Determine the number of lines in the data that include the word "agent", and write only that number.
○ ○ ○ ○ ○ ○ ○
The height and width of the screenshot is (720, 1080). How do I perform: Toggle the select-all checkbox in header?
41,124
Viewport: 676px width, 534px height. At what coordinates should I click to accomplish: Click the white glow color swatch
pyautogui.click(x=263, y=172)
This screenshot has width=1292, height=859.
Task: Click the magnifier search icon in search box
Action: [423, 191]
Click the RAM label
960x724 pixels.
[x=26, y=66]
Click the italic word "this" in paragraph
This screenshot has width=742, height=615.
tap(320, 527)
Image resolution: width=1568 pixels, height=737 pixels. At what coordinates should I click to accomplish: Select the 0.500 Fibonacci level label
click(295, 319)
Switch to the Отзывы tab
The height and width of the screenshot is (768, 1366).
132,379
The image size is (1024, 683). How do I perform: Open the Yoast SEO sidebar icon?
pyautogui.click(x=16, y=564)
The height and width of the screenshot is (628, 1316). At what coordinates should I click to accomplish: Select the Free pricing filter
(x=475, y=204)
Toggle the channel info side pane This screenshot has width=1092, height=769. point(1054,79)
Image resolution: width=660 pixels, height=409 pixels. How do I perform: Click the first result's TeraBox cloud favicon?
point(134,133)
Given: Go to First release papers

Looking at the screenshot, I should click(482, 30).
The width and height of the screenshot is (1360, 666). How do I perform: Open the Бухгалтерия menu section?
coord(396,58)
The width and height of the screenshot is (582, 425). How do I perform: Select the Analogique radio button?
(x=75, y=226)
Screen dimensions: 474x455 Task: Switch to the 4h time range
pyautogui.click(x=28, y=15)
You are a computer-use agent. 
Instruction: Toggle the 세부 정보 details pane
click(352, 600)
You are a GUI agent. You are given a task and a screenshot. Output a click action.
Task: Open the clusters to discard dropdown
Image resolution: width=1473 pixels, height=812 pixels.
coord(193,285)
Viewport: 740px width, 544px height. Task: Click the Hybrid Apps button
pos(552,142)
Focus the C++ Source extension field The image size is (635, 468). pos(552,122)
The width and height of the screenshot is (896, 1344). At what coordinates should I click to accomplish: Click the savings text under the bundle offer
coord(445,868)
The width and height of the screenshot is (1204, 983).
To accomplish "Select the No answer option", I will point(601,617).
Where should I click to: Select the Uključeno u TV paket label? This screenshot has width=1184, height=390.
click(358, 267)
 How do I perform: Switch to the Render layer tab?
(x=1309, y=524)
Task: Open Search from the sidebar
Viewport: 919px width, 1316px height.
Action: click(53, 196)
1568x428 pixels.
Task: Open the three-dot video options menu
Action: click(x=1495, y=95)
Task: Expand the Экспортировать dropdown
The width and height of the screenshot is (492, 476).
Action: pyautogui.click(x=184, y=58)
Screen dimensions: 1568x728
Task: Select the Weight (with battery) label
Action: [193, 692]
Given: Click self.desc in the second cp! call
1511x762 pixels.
○ ○ ○ ○ ○ ○ ○
> _Output for this exercise_
2